As an example, the code below returns Spe?cial when I have Spécial:
ConvertEncoding("Spécial", Encodings.ASCII)
What I want to get is Special.
A search in the Internet leads to nowhere… (excepted a waste of time).
You’ll probably get different results depending on whether the ‘é’ is a single character U00E9 or a compound character consisting of an acute diacritical U0301 combining character plus a regular ‘e’ U0065.
Seems that ConvertEncoding is not taking decomposed chars into account. Unicode have 2 ways to represent the same chars, like the composite “é” or the decomposed “e”+<<special code add “´” to the last char>> that seems the case Emile is bringing above. So Xojo needed something like
s = s.ConvertComposite().ConvertEncoding( Encodings.ASCII ).ConvertEncoding( Encodings.UTF8 )
The supposed ConvertComposite() would find find composition sequences and convert to the composite chars to avoid such problems.
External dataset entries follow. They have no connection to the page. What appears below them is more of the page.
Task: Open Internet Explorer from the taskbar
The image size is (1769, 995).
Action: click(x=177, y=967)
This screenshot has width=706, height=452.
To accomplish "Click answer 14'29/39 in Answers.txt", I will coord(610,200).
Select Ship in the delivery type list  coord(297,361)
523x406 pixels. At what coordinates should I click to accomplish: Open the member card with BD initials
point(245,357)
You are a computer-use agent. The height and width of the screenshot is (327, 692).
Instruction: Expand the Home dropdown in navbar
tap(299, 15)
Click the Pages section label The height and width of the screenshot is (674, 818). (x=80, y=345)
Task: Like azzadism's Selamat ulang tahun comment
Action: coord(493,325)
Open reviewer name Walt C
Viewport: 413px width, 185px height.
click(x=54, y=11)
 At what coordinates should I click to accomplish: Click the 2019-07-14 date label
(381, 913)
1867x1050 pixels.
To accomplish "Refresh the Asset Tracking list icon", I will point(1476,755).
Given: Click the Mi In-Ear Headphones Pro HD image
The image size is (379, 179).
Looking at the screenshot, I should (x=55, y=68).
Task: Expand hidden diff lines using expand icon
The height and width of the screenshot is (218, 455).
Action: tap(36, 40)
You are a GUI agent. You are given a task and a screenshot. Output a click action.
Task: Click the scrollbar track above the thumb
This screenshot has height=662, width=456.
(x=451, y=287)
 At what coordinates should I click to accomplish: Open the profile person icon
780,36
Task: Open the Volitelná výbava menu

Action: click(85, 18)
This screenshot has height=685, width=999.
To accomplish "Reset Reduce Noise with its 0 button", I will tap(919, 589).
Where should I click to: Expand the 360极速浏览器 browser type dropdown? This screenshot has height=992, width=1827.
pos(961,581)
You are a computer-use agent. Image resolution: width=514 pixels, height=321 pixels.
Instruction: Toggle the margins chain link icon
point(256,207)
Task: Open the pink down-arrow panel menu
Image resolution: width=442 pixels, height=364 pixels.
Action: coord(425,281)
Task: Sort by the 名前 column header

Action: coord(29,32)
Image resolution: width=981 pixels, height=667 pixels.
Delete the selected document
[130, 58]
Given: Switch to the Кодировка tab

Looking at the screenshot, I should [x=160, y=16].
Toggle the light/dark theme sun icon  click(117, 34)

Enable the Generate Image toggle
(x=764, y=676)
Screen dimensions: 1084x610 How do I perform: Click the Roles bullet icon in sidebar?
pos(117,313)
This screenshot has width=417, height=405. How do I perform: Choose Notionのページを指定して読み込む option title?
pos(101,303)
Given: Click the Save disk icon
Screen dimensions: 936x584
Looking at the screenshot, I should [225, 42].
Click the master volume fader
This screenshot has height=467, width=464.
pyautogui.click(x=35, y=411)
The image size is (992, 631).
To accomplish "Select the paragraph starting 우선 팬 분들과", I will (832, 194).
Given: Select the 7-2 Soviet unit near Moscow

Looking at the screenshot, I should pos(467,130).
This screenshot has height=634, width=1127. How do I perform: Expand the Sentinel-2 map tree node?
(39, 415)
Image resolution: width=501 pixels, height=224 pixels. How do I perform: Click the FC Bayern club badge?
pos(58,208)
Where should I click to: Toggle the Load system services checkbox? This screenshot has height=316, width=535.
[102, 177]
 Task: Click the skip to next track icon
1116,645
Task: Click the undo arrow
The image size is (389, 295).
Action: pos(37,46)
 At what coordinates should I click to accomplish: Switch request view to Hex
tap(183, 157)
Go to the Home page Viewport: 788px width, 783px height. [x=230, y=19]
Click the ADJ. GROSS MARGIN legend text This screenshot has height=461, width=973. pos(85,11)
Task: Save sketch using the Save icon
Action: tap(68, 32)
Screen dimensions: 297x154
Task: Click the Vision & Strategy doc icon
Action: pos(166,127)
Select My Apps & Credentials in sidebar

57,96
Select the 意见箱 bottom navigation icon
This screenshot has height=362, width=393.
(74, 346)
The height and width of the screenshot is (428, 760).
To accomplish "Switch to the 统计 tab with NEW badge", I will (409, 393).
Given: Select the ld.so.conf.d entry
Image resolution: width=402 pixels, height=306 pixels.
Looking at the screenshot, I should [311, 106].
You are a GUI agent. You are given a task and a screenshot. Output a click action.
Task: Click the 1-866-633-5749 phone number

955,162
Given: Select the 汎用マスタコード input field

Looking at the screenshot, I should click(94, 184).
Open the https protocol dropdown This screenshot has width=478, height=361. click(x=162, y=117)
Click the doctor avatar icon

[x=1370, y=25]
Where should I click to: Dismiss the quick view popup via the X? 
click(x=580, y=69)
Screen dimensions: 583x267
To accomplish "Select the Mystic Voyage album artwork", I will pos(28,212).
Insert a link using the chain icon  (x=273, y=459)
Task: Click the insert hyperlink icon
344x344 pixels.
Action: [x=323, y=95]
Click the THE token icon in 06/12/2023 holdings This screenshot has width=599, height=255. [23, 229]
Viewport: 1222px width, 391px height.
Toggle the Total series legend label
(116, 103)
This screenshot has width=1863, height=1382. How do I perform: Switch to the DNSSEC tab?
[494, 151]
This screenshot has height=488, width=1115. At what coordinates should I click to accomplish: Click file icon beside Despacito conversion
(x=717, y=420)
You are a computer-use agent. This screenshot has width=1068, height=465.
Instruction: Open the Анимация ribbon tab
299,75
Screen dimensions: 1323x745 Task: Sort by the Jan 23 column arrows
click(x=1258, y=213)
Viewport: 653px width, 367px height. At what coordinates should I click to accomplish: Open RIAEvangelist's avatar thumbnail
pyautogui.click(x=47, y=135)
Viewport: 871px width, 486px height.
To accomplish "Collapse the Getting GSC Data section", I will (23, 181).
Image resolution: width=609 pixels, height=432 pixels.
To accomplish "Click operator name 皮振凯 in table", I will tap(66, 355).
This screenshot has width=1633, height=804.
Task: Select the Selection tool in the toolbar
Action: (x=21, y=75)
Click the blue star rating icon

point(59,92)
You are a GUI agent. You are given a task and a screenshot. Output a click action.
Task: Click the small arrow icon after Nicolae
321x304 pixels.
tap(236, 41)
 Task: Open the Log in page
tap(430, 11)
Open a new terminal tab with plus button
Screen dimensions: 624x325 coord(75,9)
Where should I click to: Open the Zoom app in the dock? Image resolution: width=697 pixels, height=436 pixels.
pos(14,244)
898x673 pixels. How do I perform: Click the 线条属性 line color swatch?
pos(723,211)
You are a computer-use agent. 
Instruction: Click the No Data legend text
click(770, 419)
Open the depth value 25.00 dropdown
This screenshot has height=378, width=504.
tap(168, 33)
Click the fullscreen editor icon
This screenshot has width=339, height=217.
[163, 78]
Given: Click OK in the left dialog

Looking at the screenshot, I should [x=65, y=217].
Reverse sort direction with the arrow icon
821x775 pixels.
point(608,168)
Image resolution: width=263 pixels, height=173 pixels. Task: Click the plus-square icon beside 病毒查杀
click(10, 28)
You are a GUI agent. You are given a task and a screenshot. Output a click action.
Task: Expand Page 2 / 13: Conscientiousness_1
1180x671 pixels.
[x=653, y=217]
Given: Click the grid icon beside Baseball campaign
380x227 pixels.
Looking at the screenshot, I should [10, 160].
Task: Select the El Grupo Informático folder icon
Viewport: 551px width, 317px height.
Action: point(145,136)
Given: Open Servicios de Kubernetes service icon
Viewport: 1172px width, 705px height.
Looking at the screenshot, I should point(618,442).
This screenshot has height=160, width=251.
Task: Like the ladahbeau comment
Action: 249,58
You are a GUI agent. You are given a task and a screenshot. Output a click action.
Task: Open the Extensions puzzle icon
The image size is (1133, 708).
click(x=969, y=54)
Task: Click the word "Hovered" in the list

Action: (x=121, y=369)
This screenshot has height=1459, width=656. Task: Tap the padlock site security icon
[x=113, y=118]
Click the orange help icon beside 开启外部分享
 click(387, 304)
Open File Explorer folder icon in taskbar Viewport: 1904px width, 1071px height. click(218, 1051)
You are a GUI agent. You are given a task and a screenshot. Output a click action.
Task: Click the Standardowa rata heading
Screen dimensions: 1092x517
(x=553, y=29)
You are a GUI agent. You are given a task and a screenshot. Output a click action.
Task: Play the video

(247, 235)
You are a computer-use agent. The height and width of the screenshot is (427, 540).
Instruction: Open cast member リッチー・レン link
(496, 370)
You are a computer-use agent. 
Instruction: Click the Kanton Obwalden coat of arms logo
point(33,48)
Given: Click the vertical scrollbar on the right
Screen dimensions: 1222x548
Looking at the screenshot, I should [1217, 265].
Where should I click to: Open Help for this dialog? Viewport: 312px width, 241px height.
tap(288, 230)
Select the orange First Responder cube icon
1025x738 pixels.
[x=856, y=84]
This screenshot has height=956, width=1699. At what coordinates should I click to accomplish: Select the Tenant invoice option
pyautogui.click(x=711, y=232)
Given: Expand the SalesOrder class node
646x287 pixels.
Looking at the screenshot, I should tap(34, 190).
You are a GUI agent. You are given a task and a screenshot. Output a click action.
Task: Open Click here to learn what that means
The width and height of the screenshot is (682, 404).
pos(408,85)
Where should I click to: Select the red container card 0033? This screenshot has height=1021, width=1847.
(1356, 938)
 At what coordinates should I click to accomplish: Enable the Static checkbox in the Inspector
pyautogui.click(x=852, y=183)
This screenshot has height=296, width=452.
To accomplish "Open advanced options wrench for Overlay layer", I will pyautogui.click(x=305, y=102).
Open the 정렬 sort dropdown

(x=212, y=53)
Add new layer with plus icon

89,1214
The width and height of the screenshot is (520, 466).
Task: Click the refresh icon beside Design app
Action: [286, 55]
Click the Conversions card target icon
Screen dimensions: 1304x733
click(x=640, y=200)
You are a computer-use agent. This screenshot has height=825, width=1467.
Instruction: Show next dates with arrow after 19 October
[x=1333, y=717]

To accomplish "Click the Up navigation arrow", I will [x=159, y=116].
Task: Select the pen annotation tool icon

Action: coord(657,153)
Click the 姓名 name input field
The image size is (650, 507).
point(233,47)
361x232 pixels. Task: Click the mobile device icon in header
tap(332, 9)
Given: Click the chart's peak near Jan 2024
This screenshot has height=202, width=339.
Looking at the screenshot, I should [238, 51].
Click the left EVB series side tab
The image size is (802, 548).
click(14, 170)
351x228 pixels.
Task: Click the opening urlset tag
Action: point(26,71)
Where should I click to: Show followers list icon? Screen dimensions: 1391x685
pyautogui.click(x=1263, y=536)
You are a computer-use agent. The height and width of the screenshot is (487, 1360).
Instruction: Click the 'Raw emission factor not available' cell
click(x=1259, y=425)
I had this code laying around for "normalizing a string on Mac… It might help:
#if targetMacOS
soft declare function CFStringCreateMutableCopy lib “Carbon.framework” (alloc as Ptr, maxLength as UInt32, theString as CFStringRef) as CFStringRef
dim mutableStringRef as CFStringRef = CFStringCreateMutableCopy(nil, 0, s)
soft declare sub CFStringNormalize lib “Carbon.framework” (theString as CFStringRef, theForm as UInt32)
CFStringNormalize mutableStringRef, form
return mutableStringRef #else
return s #endif
As I said, same accented chars can have 2 different “codepoint compositions”, one is one char with accent codepoint (composite), and another is a char followed by a “add this accent” to the previous char (decomposed), 2 codepoints. The second utf-8 sequence seems the problem Emile is seeing.
you are correct: é is sored in 2 bytes… seen in the debugger.
This may explain a lot of strange things I saw those last years !
é (MacRoman) <> é (UTF8) !
Comparing a string typed with the keyboard to a string from f.Name never leads to equals even if they are the same (I typed the file name from… the keyboard).
There is an old Feedback request to allow comparing strings with “canonical equivalence” (that is, normalize the UTF-8 before comparison) to avoid just cases where two strings with the same encoding that are identical to the human eye are considered to be different.